Sobota, 20 kwietnia 202420/04/2024
690 680 960
690 680 960

Jeden się zatrzymał, drugi potrącił pieszą (zdjęcia)

We wtorek późnym popołudniem na ul. Bohaterów Monte Cassino doszło do potrącenia pieszej. W rejonie wypadku występują utrudnienia w ruchu.

Do wypadku doszło we wtorek około godziny 18 na ul. Bohaterów Monte Cassino, na wysokości skrzyżowania z ul. Juranda.

Ze wstępnych ustaleń wynika, że kierowca pojazdu osobowego marki Peugeot jadącego od strony hipermarketu zignorował fakt, że na prawym pasie kierujący pojazdem osobowym zatrzymał się, aby przepuścić pieszą, przechodzącą ze strony prawej na lewą.

Po chwili doszło do potrącenia kobiety. Na miejscu interweniował zespół ratownictwa medycznego i policja. Poszkodowana z obrażeniami ciała została przewieziona do szpitala.

W rejonie wypadku występują utrudnienia w ruchu. Częściowo nieprzejezdny jest jeden pas w kierunku ul. Armii Krajowej. Policjanci ustalają szczegółowe okoliczności zdarzenia.

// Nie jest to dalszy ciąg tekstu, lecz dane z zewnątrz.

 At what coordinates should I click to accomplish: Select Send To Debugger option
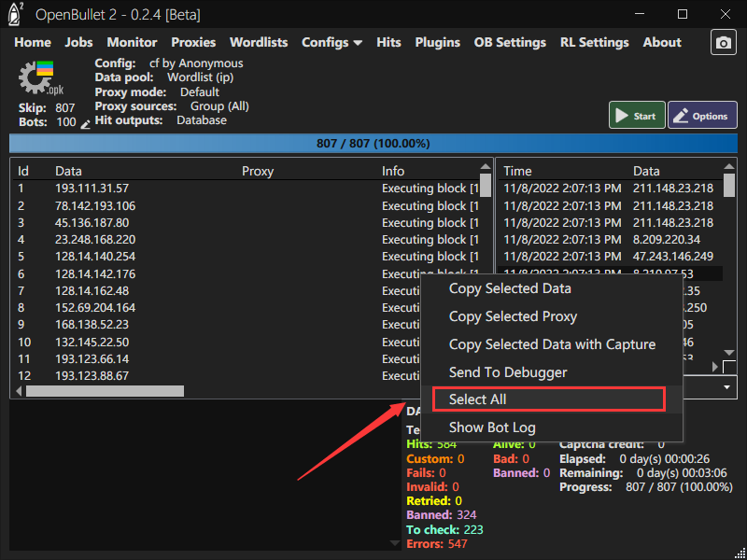point(508,372)
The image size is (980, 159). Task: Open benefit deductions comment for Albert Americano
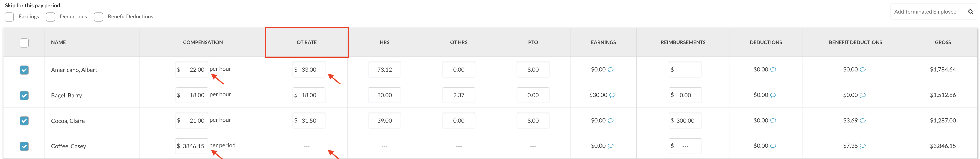863,70
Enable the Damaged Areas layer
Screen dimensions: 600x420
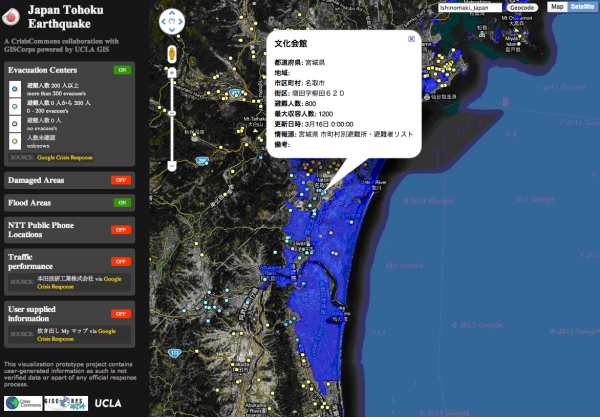122,180
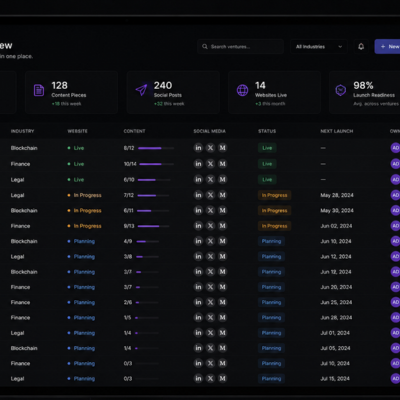Screen dimensions: 400x400
Task: Click the green Live status badge in Finance row
Action: pyautogui.click(x=267, y=164)
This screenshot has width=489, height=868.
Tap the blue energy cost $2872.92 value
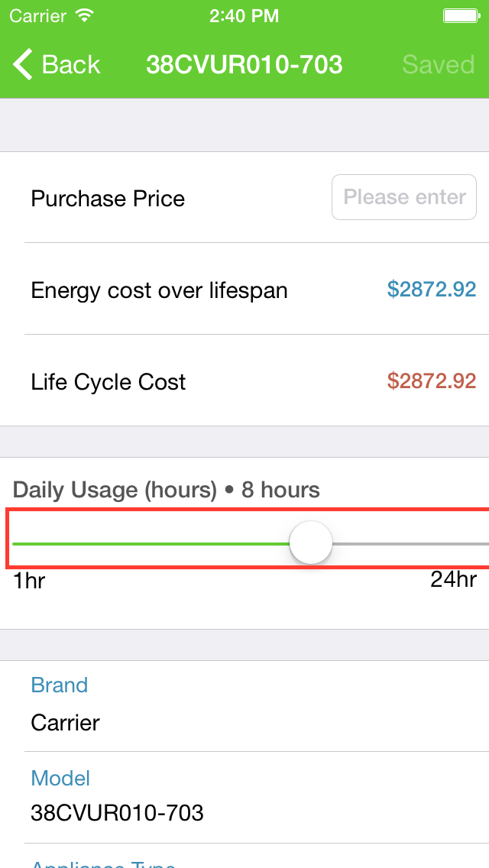[x=431, y=289]
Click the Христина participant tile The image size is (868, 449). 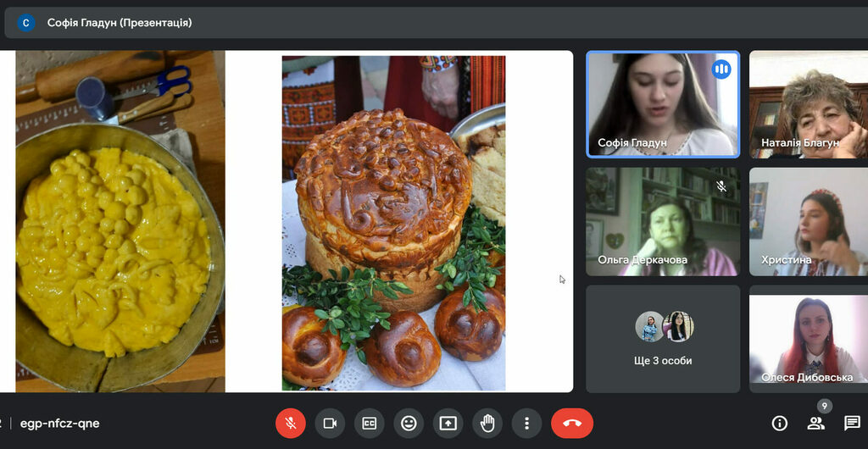click(x=808, y=221)
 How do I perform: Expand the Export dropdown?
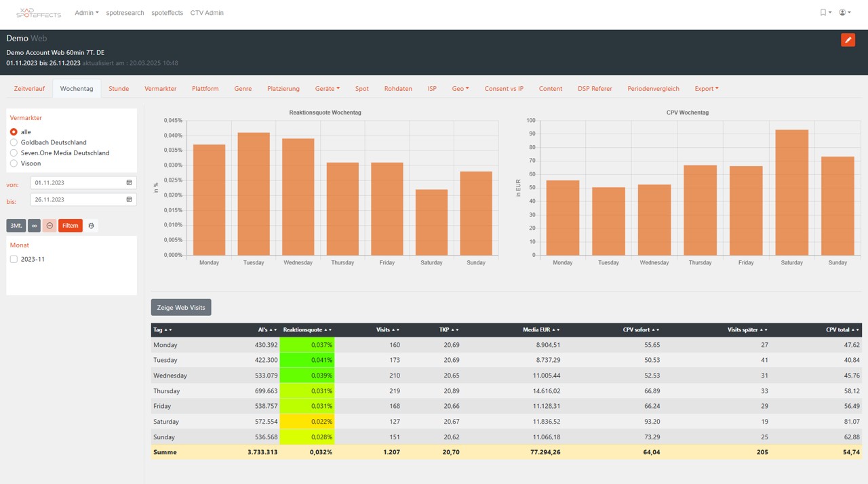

Jeden się zatrzymał, drugi potrącił pieszą (zdjęcia)

(fot. lublin112.pl)

12 komentarzy

  1. Olgierd Jedlina

    O czym ci idioci myślą omijając pojazd na przejściu dla pieszych? No pytam się o czym?

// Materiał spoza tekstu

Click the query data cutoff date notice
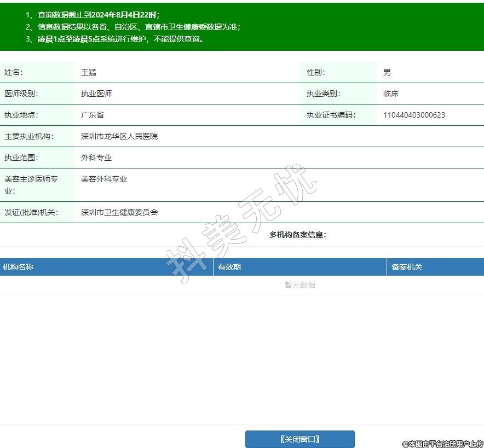pyautogui.click(x=93, y=15)
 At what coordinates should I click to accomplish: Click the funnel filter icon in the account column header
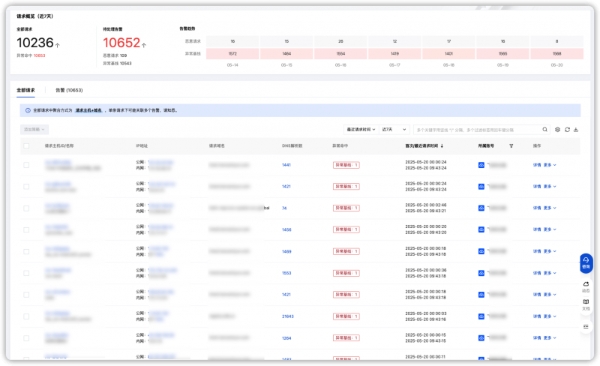[511, 146]
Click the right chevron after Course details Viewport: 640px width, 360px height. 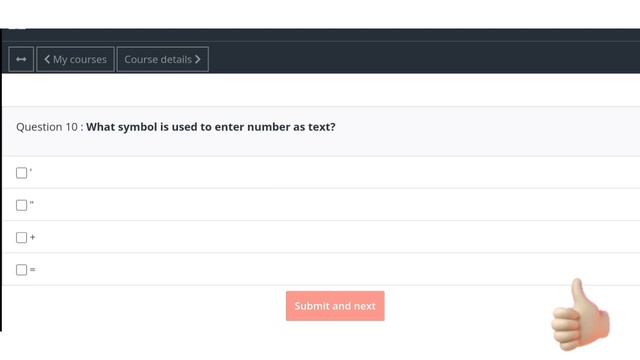point(198,60)
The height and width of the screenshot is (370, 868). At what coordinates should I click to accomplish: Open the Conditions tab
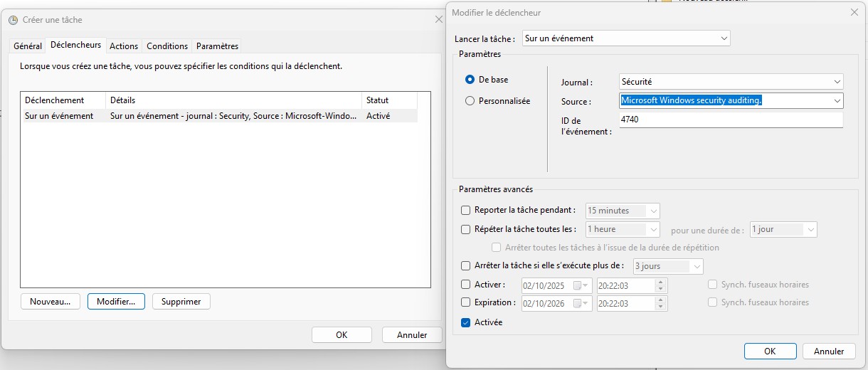[x=167, y=46]
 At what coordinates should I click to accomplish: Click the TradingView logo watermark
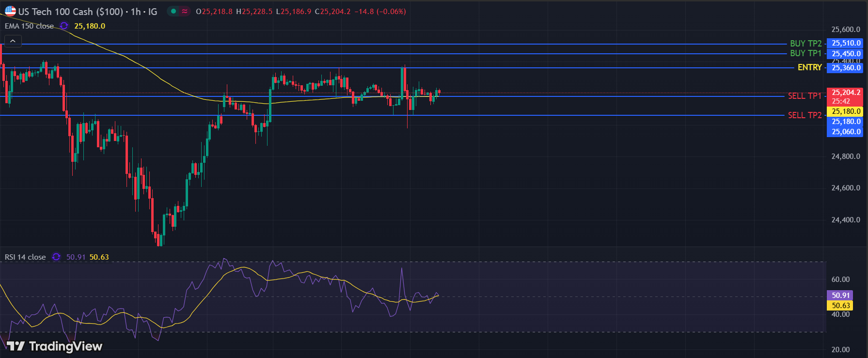pyautogui.click(x=54, y=346)
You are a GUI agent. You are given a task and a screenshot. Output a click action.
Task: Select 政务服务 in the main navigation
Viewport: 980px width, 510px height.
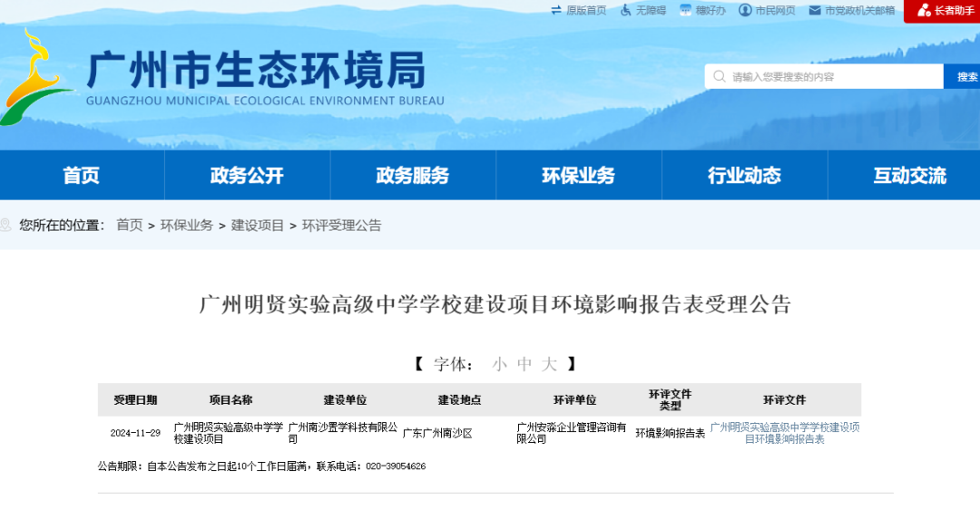413,175
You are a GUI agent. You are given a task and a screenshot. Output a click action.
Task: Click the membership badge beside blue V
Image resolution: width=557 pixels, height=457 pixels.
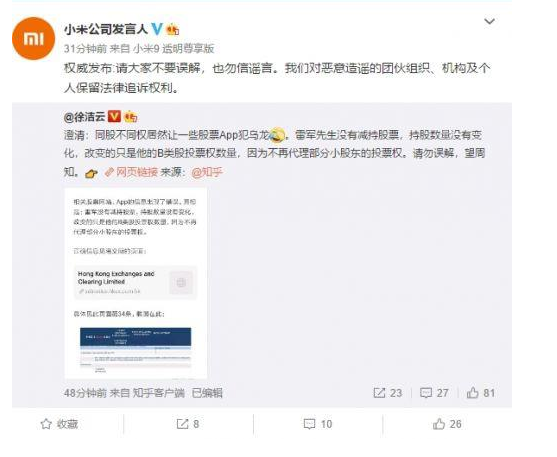(173, 29)
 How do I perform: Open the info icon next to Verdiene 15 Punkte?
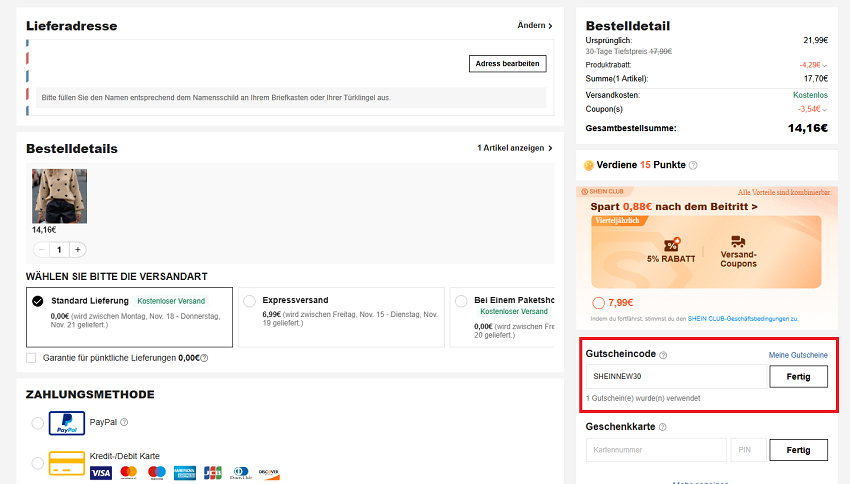click(693, 165)

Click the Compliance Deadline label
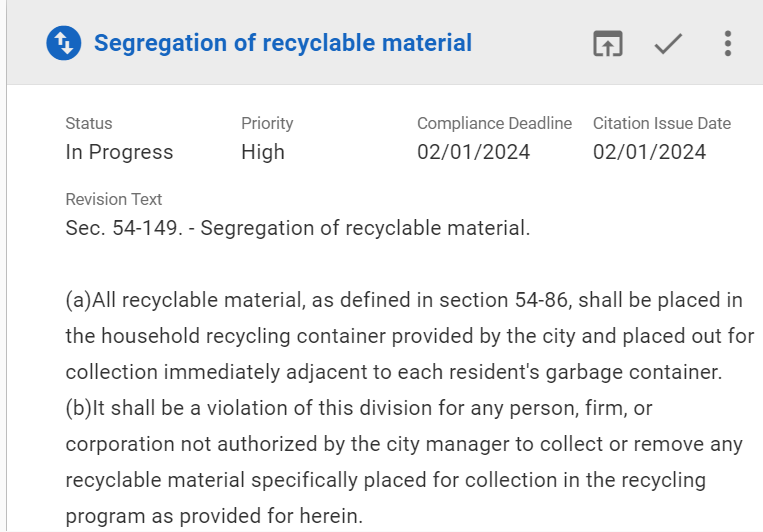(494, 124)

    • Niestety to częsty widok.

    • Jak to o czym. O tobie i twoich komentarzach ?

    • Są święcie przekonani o tym, że po przejściu dla pieszych akurat nie będą przechodzić piesi, a gdyby jednak było inaczej to nic złego z ich (kierowcy i pasażerów) stanem zdrowia się nie stanie.
      Do tej pory także kary za zabicie pieszego na PdP były orzekane w zawieszeniu. Tak więc nawet odpowiedzialność karna za spowodowanie wypadku śmiertelnego dla większości osób jest pozorna.
      Całe szczęście to się ostatnio zmienia.

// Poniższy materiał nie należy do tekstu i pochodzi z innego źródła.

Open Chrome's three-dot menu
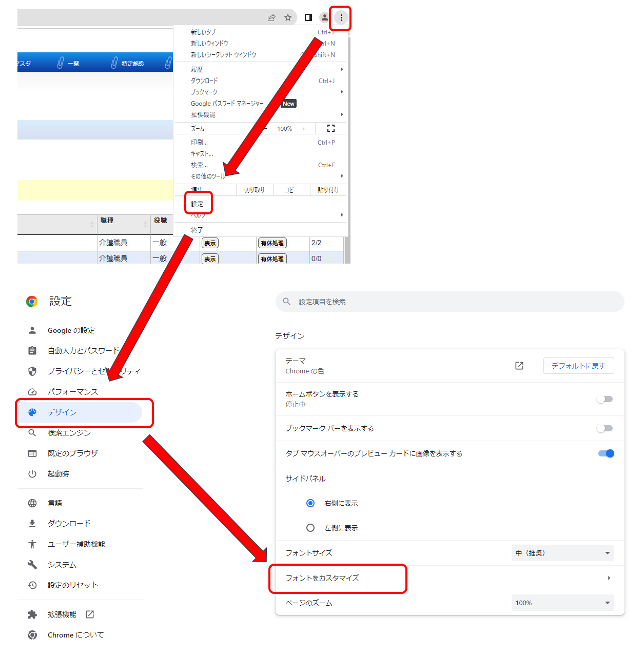The width and height of the screenshot is (644, 657). point(341,17)
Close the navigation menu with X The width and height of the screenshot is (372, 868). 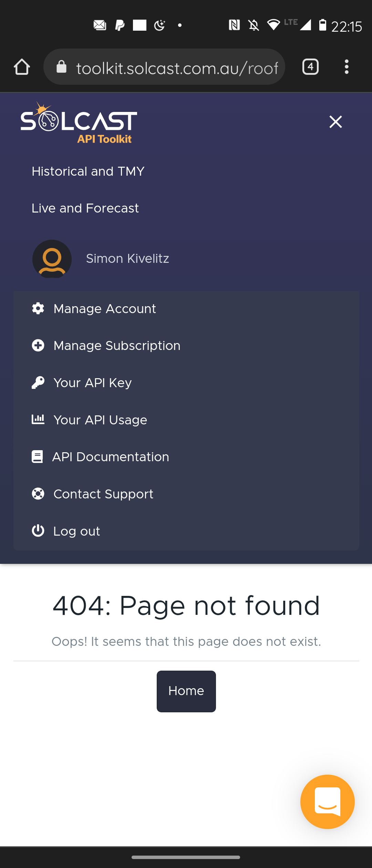tap(335, 122)
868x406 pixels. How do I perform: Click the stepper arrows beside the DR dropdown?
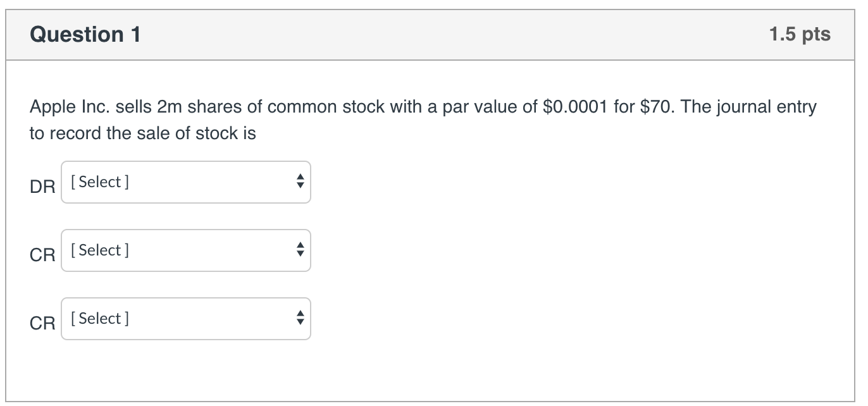click(299, 182)
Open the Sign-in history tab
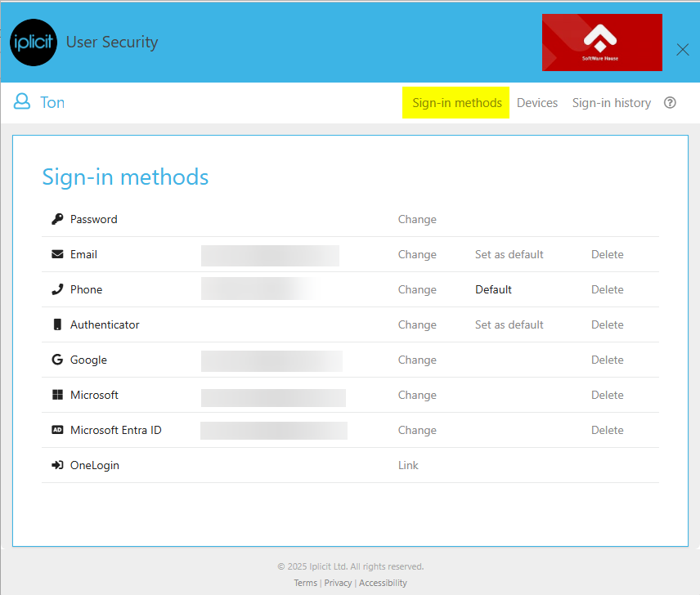Image resolution: width=700 pixels, height=595 pixels. point(611,103)
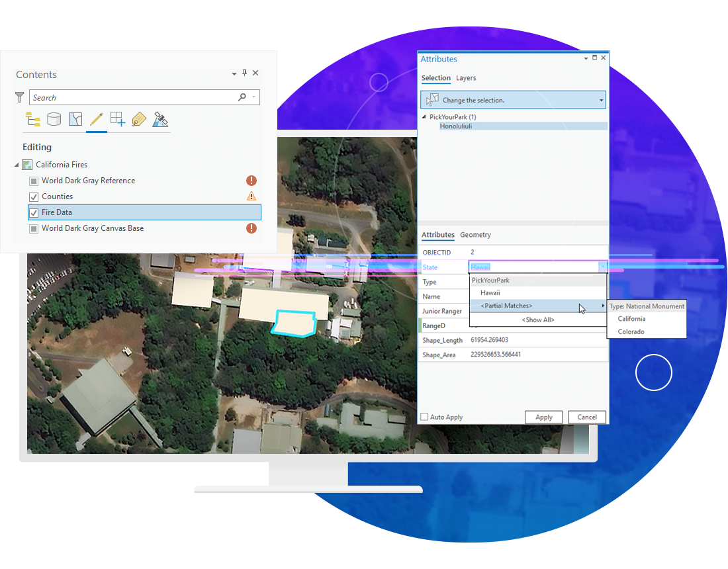Collapse the California Fires group
Viewport: 728px width, 569px height.
[x=16, y=164]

  2. Fakt, niedźwiedzia przysluga. Dlatego nigdy nie puszczam pierwszy pieszych zeby nie miec ich pozniej na sumieniu

  3. Na sumieniu to powinien mieć ten który potrącil pieszą. A powinien jeszcze być SZCZODRZE ukarany . Tego oczekuje społeczeństwo, karac drani co to sobie autostradę robią z miasta

  4. Fakt, że to oczywiście niczego nie zmienia, ale tam to akurat jest tragiczne oświetlenie. Nawet bez deszczu cieżko kogoś dojrzeć jak już jest na ulicy. Jezdnia szeroka a światła wysoko i słabiutkie.
    Tak tak, wiem że powinień się zatrzymać jak tamten stał 😛

  5. To teraz niech mi ktoś powie jaki przepis mówi o zatrzymywaniu się przed przejściem kiedy pieszy nie wkroczył jeszcze na przejście dla pieszych ,no słucham mędrców?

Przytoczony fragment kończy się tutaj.